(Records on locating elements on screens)
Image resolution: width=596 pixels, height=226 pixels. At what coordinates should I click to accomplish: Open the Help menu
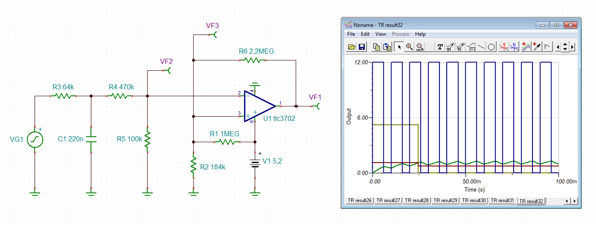(421, 34)
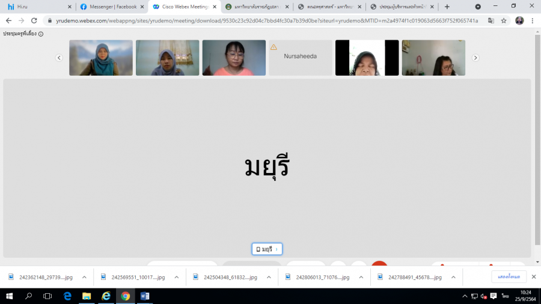The image size is (541, 304).
Task: Expand options for 242362148 download
Action: click(84, 277)
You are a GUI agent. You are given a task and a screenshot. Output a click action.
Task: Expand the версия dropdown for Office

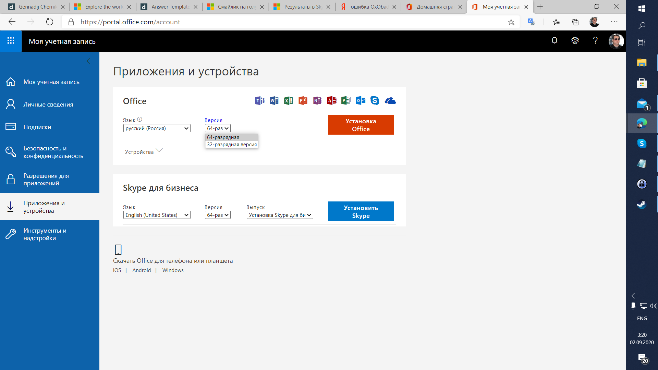[217, 128]
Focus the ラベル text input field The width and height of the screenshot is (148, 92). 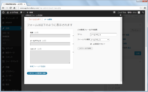coord(103,35)
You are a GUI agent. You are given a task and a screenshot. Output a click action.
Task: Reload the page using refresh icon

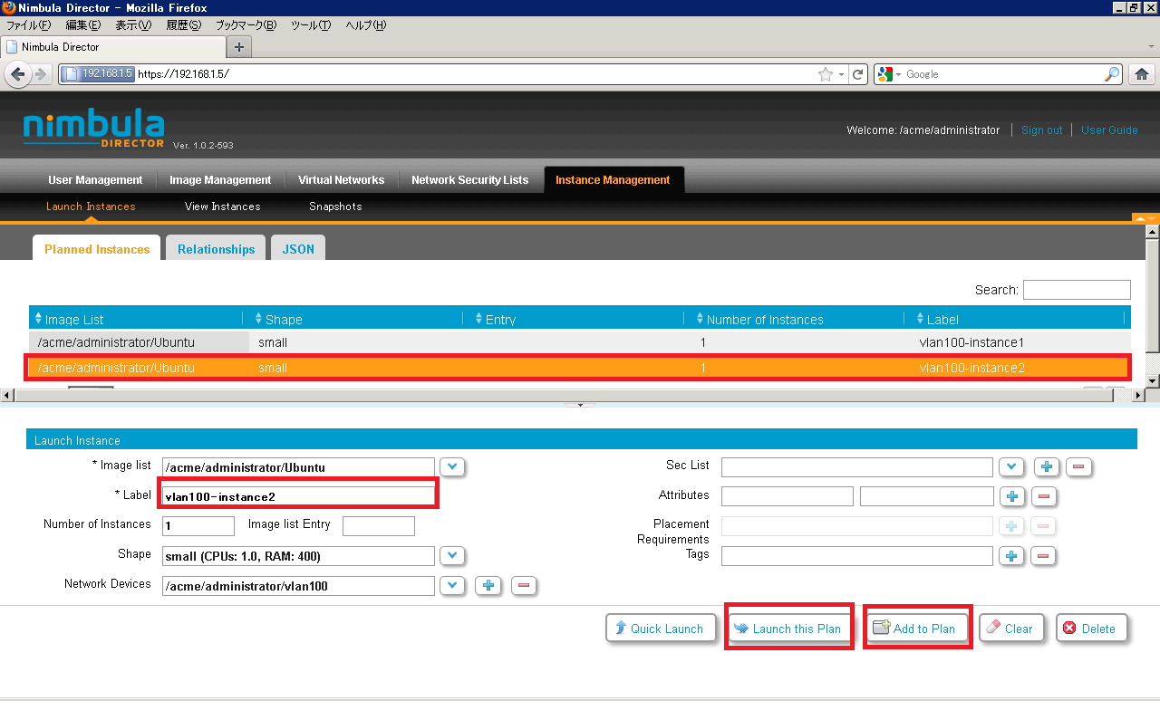[x=858, y=74]
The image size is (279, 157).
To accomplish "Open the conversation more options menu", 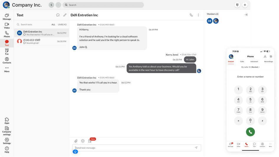I will pyautogui.click(x=198, y=15).
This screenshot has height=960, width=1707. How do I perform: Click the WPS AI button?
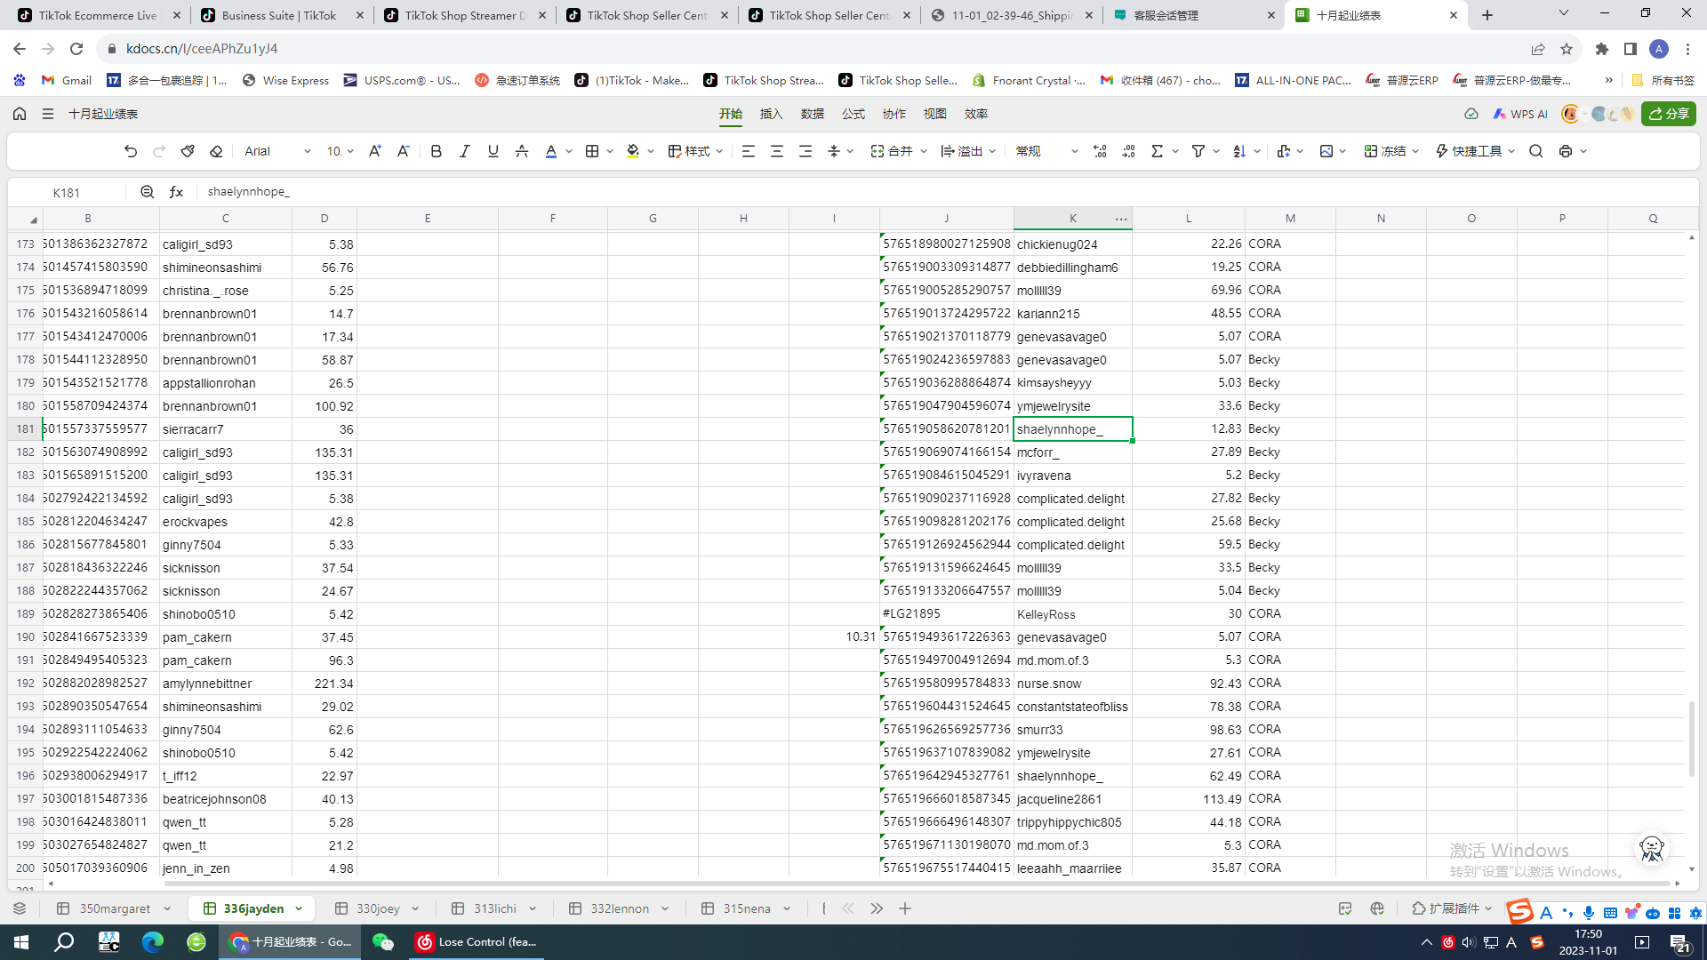click(1520, 114)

> What to do
Could you copy the material word for word, starting with its first line and going on through the line containing "Action: click(84, 277)", with both of those lines included and the pictures left out?

> Worked solution
Image resolution: width=596 pixels, height=226 pixels. At what coordinates should I click to accomplish: Open the Help menu
(421, 34)
The image size is (541, 304).
Task: Expand options for 242362148 download
Action: click(84, 277)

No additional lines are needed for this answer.